**Excerpted passage:**
— begin —

Latest revision as of 17:54, 26 May 2025

Overview

Data engineering - software engineering with an emphasis on dealing with large amounts of data

What is Data Engineering

Enable others to answer questions using datasets, within latency constraints

Components:

Distributed systems
Parallel processing
Databases
Queuing

Purpose?

Human fault tolerance
Metrics
Monitoring
Multi-tenancy

Example of where you start:

Searches by keyword/user only
Basic statistics only
Using someone else's search engine

Example stack:

Custom crawlers ingesting data (Gearman)
Passing data off to custom workers
Dumping data to MySQL/Sphinx/etc

Problems:

Inflexibility
Corruption is highly probable
High burden on operations
No scalability
No fault tolerance

Alternative stack:

Many collectors dumping to Amazon S3
Analysis with Hadoop
ElephantDB
Low latency (but lead time of several hours)
More advanced statistics (influencer of, influenced by)

Data pipeline example:

Tweets go to S3
URLS are normalized
Each hour, new compute bucket
Sum by hour and by url
Emit ElephantDB indices

Another data pipeline example:

Tweets go to Kafka
URLs are normalized
Each hour, new compute bucket
Update hour/url bucket
Send data to Cassandra

Clojure example:

tweet reactor/tweet reaction/tweet reshare/now-secs/interaction/interaction-scores
serialization of data using thrift

Infrastructure components:

HDFS - distributed in-memory big data filesystem
MapReduce - operations on HDFS data
Kafka - messaging queue (and later, distributed processing on messages)
Storm - distributed processing
Spark - distributed, parallelized computation on HDFS data
Cassandra - scalable database
HBase - database operating on top of HDFS
Zookeeper - highly reliable distributed coordination (maintain config info, naming, synchronization, and multiple services)
ElephantDB - like a NoSQL Hadoop store - key/value data in Hadoop

Multi-tenancy:

Independent applications on a single cluster
Topologies should not affect each other
Topologies should have adequate resources (Apache Mesos)
When submitting a job, specify resources needed

Data engineering vs data science:

Data engineers have well-defined problems
Data scientists need specialized statistical skills
Data engineers deal with a larger scope - not just analytics

Open source:

Important for recruitment
Strong developers want to work where they can be involved in open source
Popular open-source projects give access to better engineers
identify good recruits, learn best practices, get help - not "free work"

— end —

**Written problem:** Extend the data engineering notes above, picking up after their final line.

**Given entries:**
— begin —

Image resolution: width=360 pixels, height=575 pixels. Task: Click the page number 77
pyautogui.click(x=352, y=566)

— end —
— begin —

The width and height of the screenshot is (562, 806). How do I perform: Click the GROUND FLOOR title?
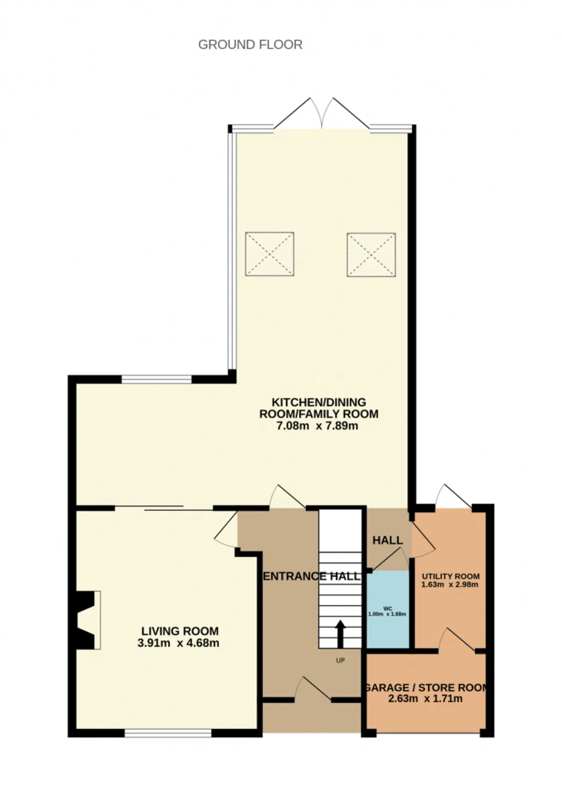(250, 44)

— end —

**Output of the task:**
Ideal data engineers:

Strong software engineering skills
Abstraction
Testing
Version control
Refactoring
Strong software engineering skills
Strong algorithm skills
Digging into open source code
Stress testing

Finding strong data engineers:

Standard "code on a whiteboard" interviews are useless
Take-home projects to gauge general abilities
Best: see projects requiring data engineering

Data Engineering Example: Twitter

Data Engineering/Twitter Example

Data Engineering Scenarios

In line with the data-engineering-scenarios Github organization that I created (https://github.com/data-engineering-scenarios), this page will contain notes on different scenarios - both finished and planned.

These scenarios focus on different technologies available via Google Cloud or Amazon Web Services. Roughly, they can be grouped as follows:

Compute Engine

An approach to cloud infrastructure that provides a greater degree of freedom, but requires more complicated configuration. Compute Engine gives you virtual machines that start as bare metal, so you have to build/install any software you need. This can be a pain but also gives you greater control.

Also see Container Engine section below.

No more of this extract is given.